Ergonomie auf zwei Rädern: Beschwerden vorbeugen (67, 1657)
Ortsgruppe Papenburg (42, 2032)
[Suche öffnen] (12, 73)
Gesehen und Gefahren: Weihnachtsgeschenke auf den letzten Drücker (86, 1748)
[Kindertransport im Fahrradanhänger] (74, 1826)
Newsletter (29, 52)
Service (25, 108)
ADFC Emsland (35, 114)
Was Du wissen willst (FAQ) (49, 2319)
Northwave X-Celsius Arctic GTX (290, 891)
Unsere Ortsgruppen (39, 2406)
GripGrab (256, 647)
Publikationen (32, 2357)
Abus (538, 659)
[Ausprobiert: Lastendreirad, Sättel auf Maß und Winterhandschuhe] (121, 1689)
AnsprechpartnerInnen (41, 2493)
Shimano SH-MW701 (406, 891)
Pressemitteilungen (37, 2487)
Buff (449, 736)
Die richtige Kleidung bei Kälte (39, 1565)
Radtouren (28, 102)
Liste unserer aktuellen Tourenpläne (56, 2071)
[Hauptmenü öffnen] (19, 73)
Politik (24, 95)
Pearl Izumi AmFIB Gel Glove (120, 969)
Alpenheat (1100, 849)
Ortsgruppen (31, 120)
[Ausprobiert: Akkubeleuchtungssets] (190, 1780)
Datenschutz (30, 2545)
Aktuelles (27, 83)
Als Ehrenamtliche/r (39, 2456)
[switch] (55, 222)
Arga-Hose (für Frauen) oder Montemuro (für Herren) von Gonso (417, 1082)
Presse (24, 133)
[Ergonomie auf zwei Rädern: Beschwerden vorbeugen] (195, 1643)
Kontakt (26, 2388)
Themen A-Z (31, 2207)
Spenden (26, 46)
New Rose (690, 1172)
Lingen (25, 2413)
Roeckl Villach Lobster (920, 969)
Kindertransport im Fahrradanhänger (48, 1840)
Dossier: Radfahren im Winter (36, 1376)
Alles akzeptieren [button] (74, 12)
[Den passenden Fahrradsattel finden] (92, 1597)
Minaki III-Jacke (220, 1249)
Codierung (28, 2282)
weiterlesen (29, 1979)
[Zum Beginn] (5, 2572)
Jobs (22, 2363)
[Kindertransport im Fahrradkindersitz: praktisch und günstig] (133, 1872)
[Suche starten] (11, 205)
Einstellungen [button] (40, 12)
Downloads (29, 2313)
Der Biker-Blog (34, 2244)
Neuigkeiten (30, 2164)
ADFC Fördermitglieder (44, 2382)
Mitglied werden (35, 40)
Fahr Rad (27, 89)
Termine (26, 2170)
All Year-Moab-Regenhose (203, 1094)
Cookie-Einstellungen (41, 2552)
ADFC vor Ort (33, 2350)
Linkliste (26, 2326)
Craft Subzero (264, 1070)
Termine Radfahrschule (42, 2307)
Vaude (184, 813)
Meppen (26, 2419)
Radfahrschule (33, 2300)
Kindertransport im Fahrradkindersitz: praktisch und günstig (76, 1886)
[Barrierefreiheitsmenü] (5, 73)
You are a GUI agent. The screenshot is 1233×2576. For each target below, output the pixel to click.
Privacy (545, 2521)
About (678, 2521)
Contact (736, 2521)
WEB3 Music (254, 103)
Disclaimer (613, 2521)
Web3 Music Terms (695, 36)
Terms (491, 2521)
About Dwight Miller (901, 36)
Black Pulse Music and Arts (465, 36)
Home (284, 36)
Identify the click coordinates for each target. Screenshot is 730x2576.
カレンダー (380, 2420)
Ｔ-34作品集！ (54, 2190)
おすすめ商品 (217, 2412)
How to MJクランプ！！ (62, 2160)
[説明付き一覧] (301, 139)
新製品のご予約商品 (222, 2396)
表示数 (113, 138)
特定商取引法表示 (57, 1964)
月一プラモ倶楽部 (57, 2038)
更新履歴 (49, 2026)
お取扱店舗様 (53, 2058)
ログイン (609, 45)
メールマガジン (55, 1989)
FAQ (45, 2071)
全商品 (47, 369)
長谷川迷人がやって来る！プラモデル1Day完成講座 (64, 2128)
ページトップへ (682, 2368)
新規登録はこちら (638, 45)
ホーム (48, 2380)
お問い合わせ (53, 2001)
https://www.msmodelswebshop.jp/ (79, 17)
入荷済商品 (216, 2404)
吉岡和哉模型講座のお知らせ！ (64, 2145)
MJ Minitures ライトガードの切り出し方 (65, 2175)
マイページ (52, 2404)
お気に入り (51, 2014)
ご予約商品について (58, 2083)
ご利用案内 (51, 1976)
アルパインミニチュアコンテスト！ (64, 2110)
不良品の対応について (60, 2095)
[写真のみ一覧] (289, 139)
------------------------------------------------
Search the material for "Fahrradkindersitz" and copy each matching line.

[Kindertransport im Fahrradkindersitz: praktisch und günstig] (133, 1872)
Kindertransport im Fahrradkindersitz: praktisch und günstig (76, 1886)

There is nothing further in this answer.